Each observation in an OUTBOX= data set records the value of a single feature of one group’s box-and-whiskers plot, such as
its mean. The _TYPE_
variable identifies the feature whose value is recorded in _VALUE_
. Table 28.8 lists valid _TYPE_
variable values.
Table 28.8: Valid _TYPE_ Values in an OUTBOX= Data Set
_TYPE_ |
Description |
---|---|
N |
group size |
MIN |
minimum group value |
Q1 |
group first quartile |
MEDIAN |
group median |
MEAN |
group mean |
Q3 |
group third quartile |
MAX |
group maximum value |
STDDEV |
group standard deviation |
LOW |
low outlier value |
HIGH |
high outlier value |
LOWHISKR |
low whisker value, if different from MIN |
HIWHISKR |
high whisker value, if different from MAX |
FARLOW |
low far outlier value |
FARHIGH |
high far outlier value |
Additionally, the following variables, if specified, are included:
block variables
symbol variable
BY variables
ID variables
The OUTHISTORY= data set saves group summary statistics. The following variables are saved:
the group variable
group minimum variables named by analysis-variable suffixed with L
group first-quartile variables named by analysis-variable suffixed with 1
group mean variables named by analysis-variable suffixed with X
group median variables named by analysis-variable suffixed with M
group third-quartile variables named by analysis-variable suffixed with 3
group maximum variables named by analysis-variable suffixed with H
group standard deviation variables named by analysis-variable suffixed with S
group size variables named by analysis-variable suffixed with N
If an analysis variable name has the maximum length of 32 characters, PROC BOXPLOT forms summary statistic names from its first 16 characters, its last 15 characters, and the appropriate suffix.

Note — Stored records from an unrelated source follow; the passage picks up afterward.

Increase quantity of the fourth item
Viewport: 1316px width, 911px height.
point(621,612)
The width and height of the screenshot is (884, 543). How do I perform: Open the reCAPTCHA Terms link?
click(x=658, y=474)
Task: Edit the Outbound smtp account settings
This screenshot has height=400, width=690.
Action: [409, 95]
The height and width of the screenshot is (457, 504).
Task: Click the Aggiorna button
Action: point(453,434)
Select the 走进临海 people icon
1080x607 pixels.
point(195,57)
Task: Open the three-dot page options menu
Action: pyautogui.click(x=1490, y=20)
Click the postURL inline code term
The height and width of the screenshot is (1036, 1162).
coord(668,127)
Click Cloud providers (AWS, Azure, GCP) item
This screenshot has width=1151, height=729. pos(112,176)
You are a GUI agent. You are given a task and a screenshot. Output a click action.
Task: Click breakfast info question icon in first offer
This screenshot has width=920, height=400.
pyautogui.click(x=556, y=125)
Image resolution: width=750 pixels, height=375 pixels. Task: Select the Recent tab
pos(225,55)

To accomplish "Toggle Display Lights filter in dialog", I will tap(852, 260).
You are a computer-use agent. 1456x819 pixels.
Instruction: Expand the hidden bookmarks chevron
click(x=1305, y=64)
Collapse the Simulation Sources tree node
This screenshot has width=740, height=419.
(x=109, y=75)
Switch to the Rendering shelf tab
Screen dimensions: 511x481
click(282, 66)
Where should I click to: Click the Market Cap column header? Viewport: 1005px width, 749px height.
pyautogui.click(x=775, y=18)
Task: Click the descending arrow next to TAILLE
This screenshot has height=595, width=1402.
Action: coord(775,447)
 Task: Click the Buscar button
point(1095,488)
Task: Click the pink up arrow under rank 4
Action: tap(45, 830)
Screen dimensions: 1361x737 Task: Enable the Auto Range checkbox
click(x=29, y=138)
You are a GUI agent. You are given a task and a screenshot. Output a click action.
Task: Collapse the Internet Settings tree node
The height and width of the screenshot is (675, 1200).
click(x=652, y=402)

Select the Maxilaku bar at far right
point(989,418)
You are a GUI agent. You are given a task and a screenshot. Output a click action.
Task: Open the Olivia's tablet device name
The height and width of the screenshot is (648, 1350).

Group summary variables are created for each analysis variable specified in the PLOT statement. For example, consider the following statements:
proc boxplot data=Steel; plot (Width Diameter)*Lot / outhistory=Summary; run;
The data set Summary
contains variables named Lot
, WidthL
, Width1
, WidthM
, WidthX
, Width3
, WidthH
, WidthS
, WidthN
, DiameterL
, Diameter1
, DiameterM
, DiameterX
, Diameter3
, DiameterH
, DiameterS
, and DiameterN
.
Additionally, the following variables, if specified, are included:
BY variables
block variables
symbol variable
ID variables
Note that an OUTHISTORY= data set does not contain outlier values, and therefore cannot be used, in general, to save a schematic box plot. You can use an OUTBOX= data set to save a schematic box plot summary.